===== Extracted text =====
Motivation: all models are wrong, including `$F$` and `$F'$`

Motivation: overfitting to noise... what's noise?

---

# What *is* noise?

The effect of all (causal?) factors not captured by the model

Could be different reasons for failing to capture

- Measurement issues
- Wrong functional relationship
- Variables excluded (maybe not even measured or defined)

*Does not require physical randomness* (which maybe doesn't exist...)

Something considered **noise** in one setting, or by one modeler, could be **signal** to a different observer

---

### Noise and residuals in regression

(*One of the most "agnostic" or minimal-theory ways of defining regression is as estimation of a conditional expectation function, without assuming any specific functional form like linearity*). The "noise" in regression is defined as

$$
\varepsilon = y - \mathbb E_F[y | \mathbf x]
$$
--

But this is math, not applied data analysis! Requires assuming a probability distribution `$F$` / random variable model

Otherwise, how do we define expectation?

We never observe `$\varepsilon$`, only residuals `$r_i = y_i - \hat f(\mathbf x_i)$` of some model `$\hat f$` *fit with specific assumptions/algorithms*

---

# What is bias/variability?
===== Data entries =====
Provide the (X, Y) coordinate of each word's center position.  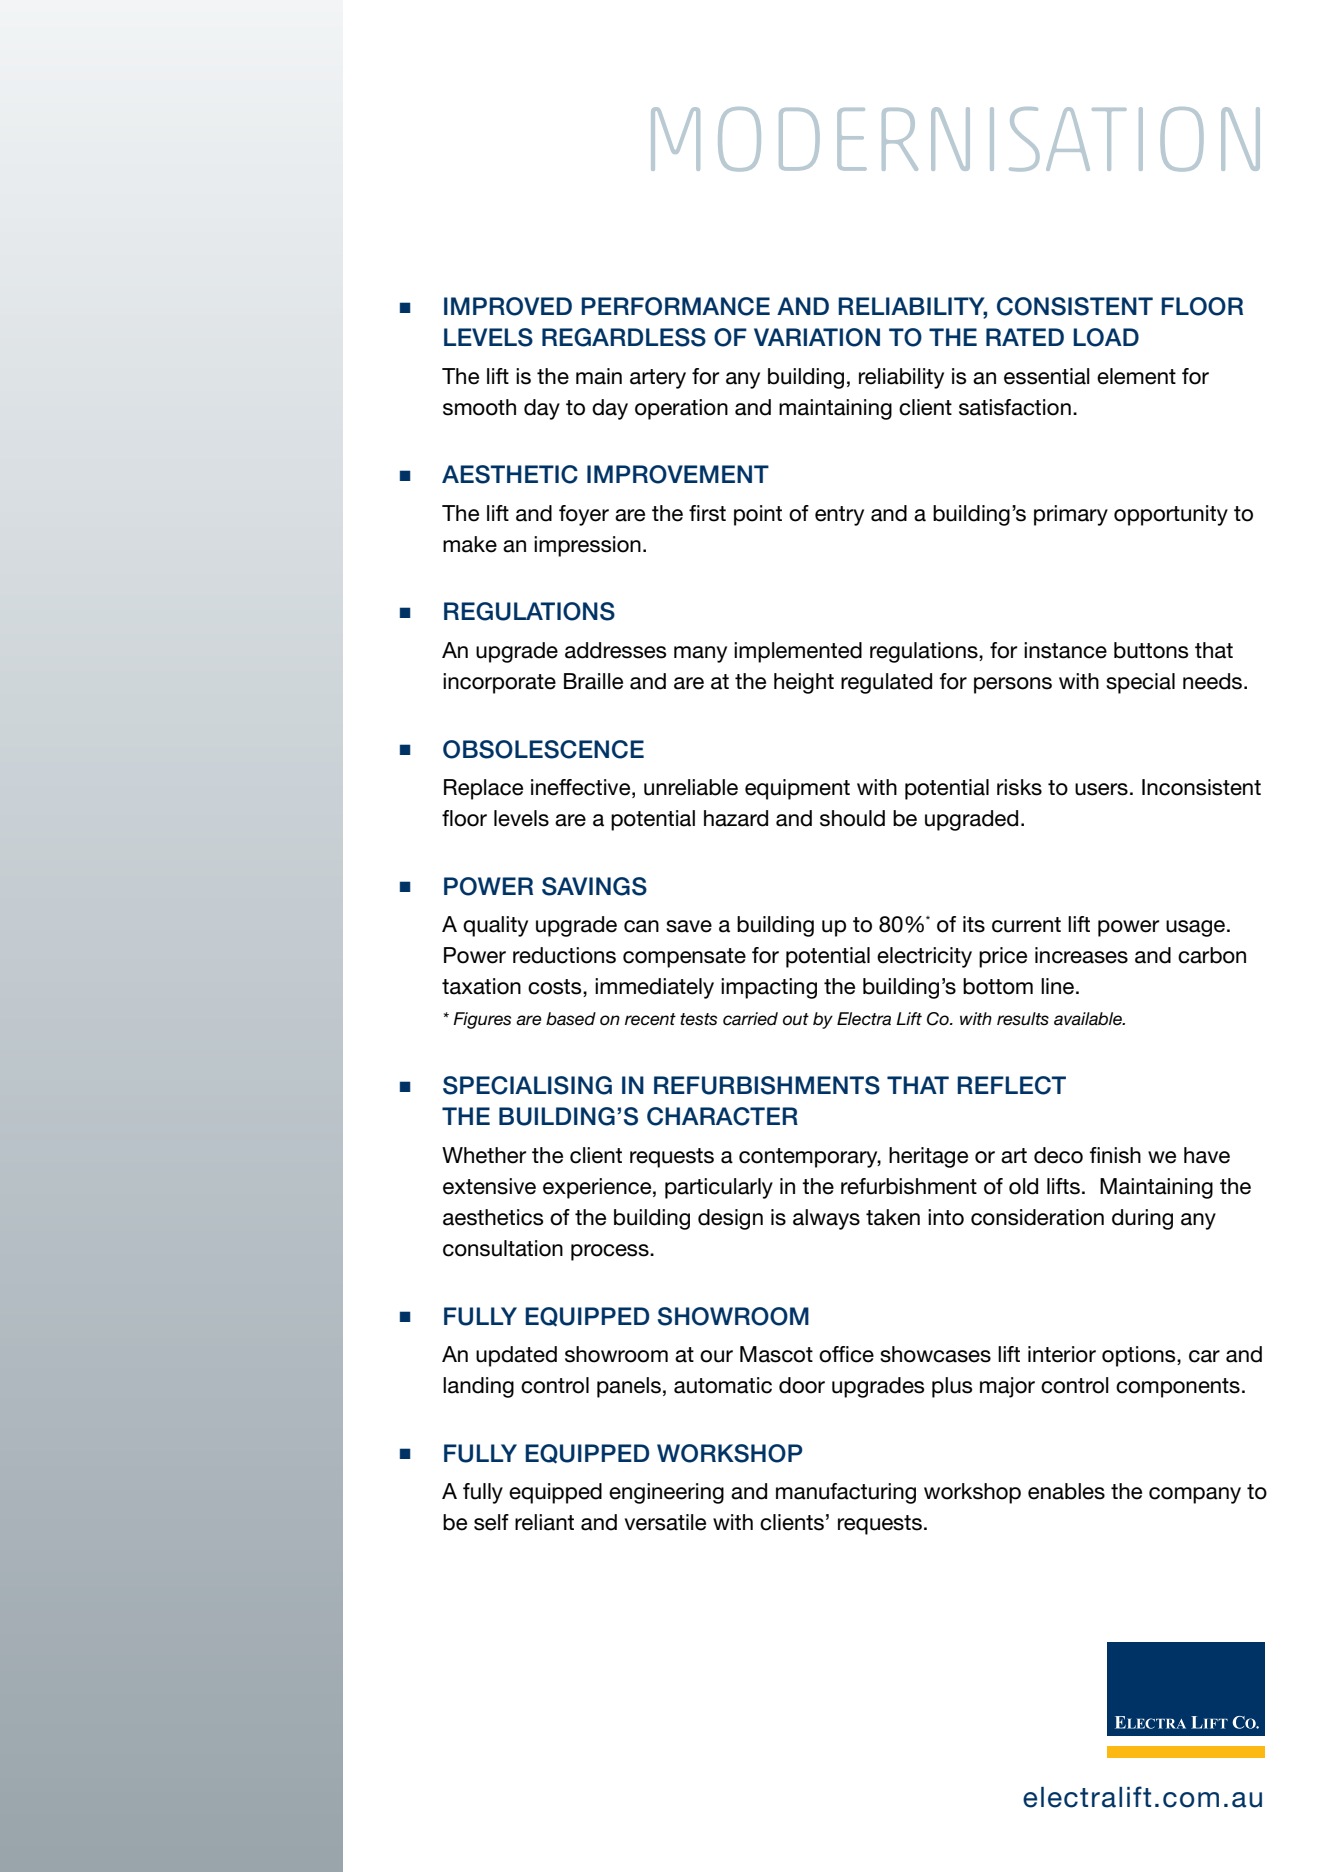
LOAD (1106, 337)
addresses (616, 650)
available (1089, 1019)
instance (1065, 650)
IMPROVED (508, 306)
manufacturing (846, 1493)
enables (1066, 1491)
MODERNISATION (955, 139)
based (571, 1019)
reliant (544, 1522)
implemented (798, 652)
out (796, 1019)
=====
# Goal 1
In the text on noise, what three reasons are listed for a model failing to capture factors?
# Goal 2
Reproduce the part of the text on noise that opens with the words containing "But this is" and closes with "we define expectation?".
The entries have nothing to do with the text on noise.

# Correct response 1
Measurement issues, a wrong functional relationship, and excluded variables.

# Correct response 2
But this is math, not applied data analysis! Requires assuming a probability distribution `$F$` / random variable model

Otherwise, how do we define expectation?